During the last couple of years, Cactus and its developers have won some of the high performance computing's most prestigious awards. Some of them are presented on this page.

IEEE Sidney Fernbach Award (2006)

Dr. Edward Seidel has been awarded one of the most prestigious awards for "outstanding contributions in the application of high performance computers using innovative approaches". The IEEE computer society recognized Seidel for outstanding contributions to the development of software for high-performance computing and grid computing to enable the collaborative numerical investigation of complex problems in physics, particularly focusing on modeling black hole collisions.

More on the News.


High-Performance Bandwidth Challenge (SC2002)

The LBNL/NCSA team has won the "Highest Performing Application" award at SuperComputing 2002 with the Cactus based application “Wide Area Distributed Simulations using Cactus, Globus and Visapult”. The wininig application transfers data at 16 GByte/s, modeling gravitational waves generated during the collision of black holes.

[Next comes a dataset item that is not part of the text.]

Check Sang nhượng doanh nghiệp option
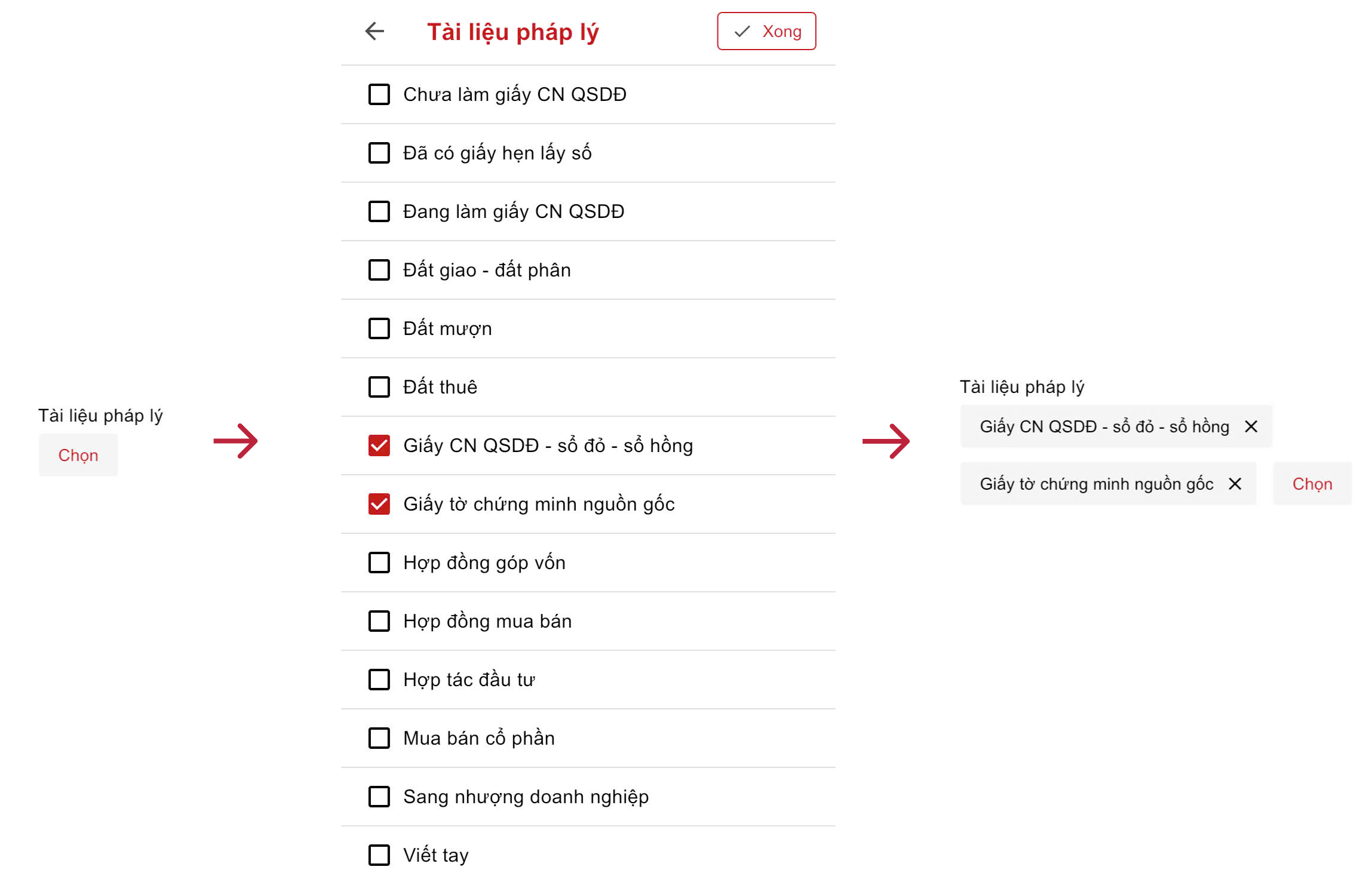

High-Performance Computing Challenge Award (SC2002)

The Cactus team were a core part of the Global Grid Testbed Collaboration, who won both the "Most Geographically Distributed Application" and "Most Heterogeneous Set of Platforms" prizes at SC2002 for a task farming application written with Cactus which deployed Cactus Black Hole simulations across 70 diverse machines in 12 different countries.


Gordon Bell Prize for Supercomputing (SC2001)

Top researchers T. Dramlitsch, G. Allen, E. Seidel, I. Foster, B. Toonen, N. Karonis and M. Ripeanu won the supercomputing award at SC2001 in Denver by "Supporting Efficient Execution in Heterogeneous Distributed Computing Environments with Cactus and Globus". The Cactus Computational Toolkit was used together with Globus and MPICH-G2 to solve challenging physics problems. More about this in the News section.


HPC “Most Stellar” Challenge Award (SC98)

"Cactus 3" won the Most Stellar HPC Challenge Award at SC98. This application was used to perform a simulation of colliding neutron stars across the two continents, distributing the computational grid across three T3E's in Garching (Germany), Berlin (Germany) and SDSC (USA). Follow the link for further information http://jean-luc.aei.mpg.de/Projects/SC98/.


Heinz Billing Prize for Scientific Computing (1998)

The Heinz Billing Prize 1998 was awarded to Edward Seidel in recognition of his group's work in scientific computing including the Cactus Code. This award is given by the Heinz Billing Society to promote scientific computing within the Max Planck Society. Follow the link for further information on the Heinz-Billing-Preis.


NCSA Top Users

Every month, NCSA used to congratulate the top users of the center's SGI systems. Among the winners in 2000 and 2001 were Gabrielle Allen, Gerd Lanfermann, Mark Miller, Lars Nerger, Ed Seidel, and Ryoji Takahashi.